I’ve written in this blog about how CBS, under long time anchor Dan Rather, pioneered the idea of using maps as part of stories. The reason, at the time, was because studies showed American kids were terrible at geography. It was an attempt to make news not only inform, but provide basic education. It was decades before the Internet.

Fast forward to about 2009 when the New York Times starts making it easy for web users to define certain words and phrases in its online version of stories. Users who let their browsers hover over unfamiliar terms see a thumbnail description. Later, the site would underline those same words and phrases with hyperlinks to make it even easier to quickly get an in-depth explanation of those unknown somethings.

Maybe news departments have come to believe that because the Internet is so ubiquitous, people will know to look up something they see or hear that they don’t understand. And so, maybe that was the reason why KOIN’s Ken Boddie, in reporting an accident at an Oregon gun range involving the substance “tannerite”, didn’t explain what tannerite is.

Tannerite is the brand name of an explosive sold mainly for making targets on gun ranges blow up.
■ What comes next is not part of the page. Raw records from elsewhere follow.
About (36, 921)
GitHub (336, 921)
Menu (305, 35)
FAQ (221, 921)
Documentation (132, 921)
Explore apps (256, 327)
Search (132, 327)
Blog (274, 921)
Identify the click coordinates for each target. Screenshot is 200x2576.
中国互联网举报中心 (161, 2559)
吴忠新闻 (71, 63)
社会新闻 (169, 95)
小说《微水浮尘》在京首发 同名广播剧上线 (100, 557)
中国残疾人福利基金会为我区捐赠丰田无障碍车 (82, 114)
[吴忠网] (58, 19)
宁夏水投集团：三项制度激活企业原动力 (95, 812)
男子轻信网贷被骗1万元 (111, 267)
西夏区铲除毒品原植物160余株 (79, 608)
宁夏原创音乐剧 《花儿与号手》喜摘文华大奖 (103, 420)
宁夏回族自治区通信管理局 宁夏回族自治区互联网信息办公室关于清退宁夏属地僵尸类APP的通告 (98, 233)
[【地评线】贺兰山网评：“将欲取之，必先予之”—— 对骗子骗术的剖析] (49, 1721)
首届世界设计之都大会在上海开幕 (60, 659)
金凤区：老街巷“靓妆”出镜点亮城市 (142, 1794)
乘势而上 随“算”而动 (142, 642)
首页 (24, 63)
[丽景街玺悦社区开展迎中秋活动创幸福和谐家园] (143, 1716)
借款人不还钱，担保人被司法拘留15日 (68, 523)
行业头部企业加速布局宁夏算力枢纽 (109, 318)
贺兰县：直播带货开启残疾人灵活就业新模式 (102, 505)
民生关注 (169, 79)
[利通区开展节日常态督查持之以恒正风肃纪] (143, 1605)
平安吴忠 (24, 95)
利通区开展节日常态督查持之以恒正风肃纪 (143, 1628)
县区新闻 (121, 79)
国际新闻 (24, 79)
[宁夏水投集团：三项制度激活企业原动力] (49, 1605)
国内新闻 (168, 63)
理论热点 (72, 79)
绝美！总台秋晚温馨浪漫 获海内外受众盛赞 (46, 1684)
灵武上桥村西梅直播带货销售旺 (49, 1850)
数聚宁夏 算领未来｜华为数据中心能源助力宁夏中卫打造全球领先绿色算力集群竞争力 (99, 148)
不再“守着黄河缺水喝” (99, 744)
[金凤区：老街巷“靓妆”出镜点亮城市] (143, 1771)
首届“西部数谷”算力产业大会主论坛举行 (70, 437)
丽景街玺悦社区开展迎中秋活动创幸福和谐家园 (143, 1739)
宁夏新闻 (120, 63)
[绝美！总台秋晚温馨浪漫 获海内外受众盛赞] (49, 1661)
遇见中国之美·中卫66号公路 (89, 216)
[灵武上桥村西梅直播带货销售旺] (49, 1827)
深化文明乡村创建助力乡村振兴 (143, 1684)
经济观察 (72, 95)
A listener might wonder why something that has the potential to accidentally explode would be used on gun ranges. Wikipedia says tannerite is a combination of two powders that is stable until hit by a hammer blow, a low-velocity shotgun blast or dropped.

Clearly, a complete description like that is more than a news director might feel such a story needs. But that missing detail, for someone who doesn’t spend their time on gun ranges or in gun stores, was just glaring enough.

In the end, I did look it up.  But for a completely different reason.